WHAT THE TASK ASKS ::
Only the number is wanted: how many lines of these entries contain the word "will"?

MATERIAL FOR THIS TASK ::
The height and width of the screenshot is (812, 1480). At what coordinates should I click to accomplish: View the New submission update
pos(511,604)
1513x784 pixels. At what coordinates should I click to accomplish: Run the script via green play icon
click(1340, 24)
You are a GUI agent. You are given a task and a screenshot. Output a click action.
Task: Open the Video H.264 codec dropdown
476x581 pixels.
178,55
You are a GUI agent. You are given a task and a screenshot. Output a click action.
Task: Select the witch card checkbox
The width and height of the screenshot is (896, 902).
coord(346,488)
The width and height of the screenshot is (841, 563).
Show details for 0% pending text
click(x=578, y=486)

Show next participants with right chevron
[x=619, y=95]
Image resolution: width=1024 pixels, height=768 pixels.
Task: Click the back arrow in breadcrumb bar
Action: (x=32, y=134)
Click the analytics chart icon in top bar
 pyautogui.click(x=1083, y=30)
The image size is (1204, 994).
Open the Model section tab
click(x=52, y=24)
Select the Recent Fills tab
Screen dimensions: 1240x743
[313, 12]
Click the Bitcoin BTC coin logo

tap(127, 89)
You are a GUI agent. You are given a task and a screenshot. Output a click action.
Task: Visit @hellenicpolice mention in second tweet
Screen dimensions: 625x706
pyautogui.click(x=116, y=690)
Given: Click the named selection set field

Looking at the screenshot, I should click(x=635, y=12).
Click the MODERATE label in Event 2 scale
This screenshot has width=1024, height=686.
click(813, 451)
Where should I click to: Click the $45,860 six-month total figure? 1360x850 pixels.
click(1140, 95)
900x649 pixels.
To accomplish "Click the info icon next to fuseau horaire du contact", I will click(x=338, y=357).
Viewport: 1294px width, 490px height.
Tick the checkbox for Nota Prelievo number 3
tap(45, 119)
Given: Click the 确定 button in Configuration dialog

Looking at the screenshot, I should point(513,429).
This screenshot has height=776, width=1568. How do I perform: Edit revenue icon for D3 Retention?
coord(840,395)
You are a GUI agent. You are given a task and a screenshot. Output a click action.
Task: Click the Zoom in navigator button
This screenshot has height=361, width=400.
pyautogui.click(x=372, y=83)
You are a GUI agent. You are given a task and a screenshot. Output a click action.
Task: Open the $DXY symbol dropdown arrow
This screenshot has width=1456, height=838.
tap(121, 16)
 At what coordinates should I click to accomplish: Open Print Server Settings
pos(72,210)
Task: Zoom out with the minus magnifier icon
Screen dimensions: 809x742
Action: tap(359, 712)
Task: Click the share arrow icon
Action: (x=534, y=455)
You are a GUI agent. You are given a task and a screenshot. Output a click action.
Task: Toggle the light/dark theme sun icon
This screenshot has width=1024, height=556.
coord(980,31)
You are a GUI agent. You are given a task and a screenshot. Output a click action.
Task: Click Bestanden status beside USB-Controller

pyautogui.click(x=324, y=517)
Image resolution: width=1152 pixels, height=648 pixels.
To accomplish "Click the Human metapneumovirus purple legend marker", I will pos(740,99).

SOLUTION FOR THIS TASK ::
2